» **The problem**:
In the records below, print the lines from the one containing "Identify the location of chart-title: Near" through the one containing "center [492, 51]." with no changes, and include both of those lines.

Pixel coordinate grounding data
== Segment start ==

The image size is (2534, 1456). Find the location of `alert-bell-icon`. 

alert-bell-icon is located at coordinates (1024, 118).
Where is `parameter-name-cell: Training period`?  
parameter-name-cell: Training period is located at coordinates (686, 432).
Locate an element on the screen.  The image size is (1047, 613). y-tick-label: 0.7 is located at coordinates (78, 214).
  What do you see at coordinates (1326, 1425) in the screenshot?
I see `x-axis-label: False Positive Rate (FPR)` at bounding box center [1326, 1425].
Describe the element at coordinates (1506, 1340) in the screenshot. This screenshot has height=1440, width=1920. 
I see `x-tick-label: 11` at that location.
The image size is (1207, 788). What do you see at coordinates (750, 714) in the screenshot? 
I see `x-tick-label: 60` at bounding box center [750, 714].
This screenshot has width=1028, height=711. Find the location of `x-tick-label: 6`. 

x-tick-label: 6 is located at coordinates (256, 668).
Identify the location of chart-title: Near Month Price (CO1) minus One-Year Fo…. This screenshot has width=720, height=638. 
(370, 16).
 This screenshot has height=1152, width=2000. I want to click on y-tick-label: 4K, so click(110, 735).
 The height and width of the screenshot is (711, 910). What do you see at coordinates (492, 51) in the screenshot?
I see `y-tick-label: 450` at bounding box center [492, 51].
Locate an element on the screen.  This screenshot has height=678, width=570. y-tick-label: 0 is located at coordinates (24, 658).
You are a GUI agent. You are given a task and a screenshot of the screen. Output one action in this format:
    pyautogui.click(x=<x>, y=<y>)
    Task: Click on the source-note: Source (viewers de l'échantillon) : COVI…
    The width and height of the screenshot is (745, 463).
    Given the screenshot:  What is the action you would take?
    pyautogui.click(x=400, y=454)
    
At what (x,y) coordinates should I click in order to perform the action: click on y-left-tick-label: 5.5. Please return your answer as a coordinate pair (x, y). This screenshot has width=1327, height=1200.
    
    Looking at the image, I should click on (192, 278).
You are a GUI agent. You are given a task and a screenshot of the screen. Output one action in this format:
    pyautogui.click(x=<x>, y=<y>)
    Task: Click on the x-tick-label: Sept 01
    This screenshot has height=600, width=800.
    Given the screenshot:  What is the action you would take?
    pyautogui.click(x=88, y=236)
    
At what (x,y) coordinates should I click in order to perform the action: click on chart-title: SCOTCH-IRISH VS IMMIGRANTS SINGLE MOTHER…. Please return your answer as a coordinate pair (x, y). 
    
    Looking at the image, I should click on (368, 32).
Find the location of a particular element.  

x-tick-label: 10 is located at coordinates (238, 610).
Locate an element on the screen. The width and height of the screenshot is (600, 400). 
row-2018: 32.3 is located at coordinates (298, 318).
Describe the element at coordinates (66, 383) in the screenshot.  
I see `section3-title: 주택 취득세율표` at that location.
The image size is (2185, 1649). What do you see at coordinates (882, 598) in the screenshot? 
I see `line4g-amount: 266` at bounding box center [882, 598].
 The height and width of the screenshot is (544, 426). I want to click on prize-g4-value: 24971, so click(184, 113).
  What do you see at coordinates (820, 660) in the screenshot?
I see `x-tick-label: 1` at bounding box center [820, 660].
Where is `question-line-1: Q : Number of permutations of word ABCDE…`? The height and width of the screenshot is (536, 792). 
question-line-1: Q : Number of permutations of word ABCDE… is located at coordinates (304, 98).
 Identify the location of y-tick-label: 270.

== Segment end ==

» **Solved exercise**:
Identify the location of chart-title: Near Month Price (CO1) minus One-Year Fo…. This screenshot has width=720, height=638. 
(370, 16).
 This screenshot has height=1152, width=2000. I want to click on y-tick-label: 4K, so click(110, 735).
 The height and width of the screenshot is (711, 910). What do you see at coordinates (492, 51) in the screenshot?
I see `y-tick-label: 450` at bounding box center [492, 51].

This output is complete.